Caring for patients with tracheostomy involves maintaining the artificial airway created by a surgical opening in the neck. This procedure supports patients needing long-term airway assistance. Nurses play a vital role in keeping the tracheostomy tube clear and preventing infections, especially since the tracheostomy bypasses the natural airway filtration. Initially, care may include frequent suctioning and cleaning, which decreases as the patient stabilizes. Through skilled and compassionate care, nurses significantly impact the well-being of these patients.

Table of Contents

What is Tracheostomy?

A tracheostomy is a surgical opening into the trachea through the neck, just below the larynx, where an indwelling tube is placed to create an artificial airway. This procedure is for clients needing long-term airway support.

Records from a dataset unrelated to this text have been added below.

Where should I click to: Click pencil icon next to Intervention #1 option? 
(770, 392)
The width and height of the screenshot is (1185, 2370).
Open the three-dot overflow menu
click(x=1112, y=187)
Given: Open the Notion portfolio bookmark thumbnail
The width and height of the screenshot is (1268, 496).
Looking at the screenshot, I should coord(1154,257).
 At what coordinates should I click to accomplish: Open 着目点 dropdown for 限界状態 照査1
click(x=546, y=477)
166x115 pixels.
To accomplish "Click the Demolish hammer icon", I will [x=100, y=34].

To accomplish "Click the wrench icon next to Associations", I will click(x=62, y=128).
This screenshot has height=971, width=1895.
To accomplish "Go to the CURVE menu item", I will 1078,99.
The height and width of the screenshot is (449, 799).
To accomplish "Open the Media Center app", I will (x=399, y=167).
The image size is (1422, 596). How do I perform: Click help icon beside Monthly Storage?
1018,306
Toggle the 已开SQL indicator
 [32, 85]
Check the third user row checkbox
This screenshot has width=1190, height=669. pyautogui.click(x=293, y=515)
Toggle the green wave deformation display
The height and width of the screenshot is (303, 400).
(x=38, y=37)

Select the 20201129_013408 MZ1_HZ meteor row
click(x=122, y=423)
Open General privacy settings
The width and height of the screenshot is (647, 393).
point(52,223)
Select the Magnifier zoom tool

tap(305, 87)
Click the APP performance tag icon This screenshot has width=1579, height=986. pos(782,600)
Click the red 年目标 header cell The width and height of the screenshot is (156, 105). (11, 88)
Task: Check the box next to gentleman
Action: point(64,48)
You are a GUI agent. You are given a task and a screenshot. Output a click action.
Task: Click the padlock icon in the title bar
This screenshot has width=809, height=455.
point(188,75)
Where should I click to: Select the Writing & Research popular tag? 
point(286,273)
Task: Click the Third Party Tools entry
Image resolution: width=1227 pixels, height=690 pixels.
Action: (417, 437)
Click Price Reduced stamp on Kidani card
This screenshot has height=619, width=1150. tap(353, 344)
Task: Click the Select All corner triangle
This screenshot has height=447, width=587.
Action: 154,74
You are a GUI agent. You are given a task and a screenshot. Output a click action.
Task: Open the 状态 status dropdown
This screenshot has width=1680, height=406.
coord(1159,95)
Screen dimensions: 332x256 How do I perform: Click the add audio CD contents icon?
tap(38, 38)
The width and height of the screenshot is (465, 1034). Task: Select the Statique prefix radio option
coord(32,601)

The tracheostomy tube consists of an outer cannula inserted into the trachea and a flange that rests against the neck, secured with tape or ties. An obturator is used to insert the outer cannula and is then removed. The obturator is kept at the client’s bedside in case reinsertion is needed.

See also: Tracheostomy Nursing Care Plans

Nurses provide tracheostomy care to maintain tube patency and minimize infection risk since inhaled air bypasses the upper airway’s natural filtration. Initially, tracheostomies may need suctioning and cleaning every 1 to 2 hours. Once the initial inflammation subsides, care may be required only once or twice a day, depending on the client.

Components

Understanding the components of a tracheostomy tube is essential for effective patient care.

  • Outer Tube. The main part of the tracheostomy tube that is inserted into the trachea.
  • Inner Tube. Fits snugly into the outer tube and can be easily removed for cleaning.
  • Flange. A flat plastic plate attached to the outer tube that lies flush against the patient’s neck.
  • 15mm Outer Diameter Termination. Fits all ventilator and respiratory equipment.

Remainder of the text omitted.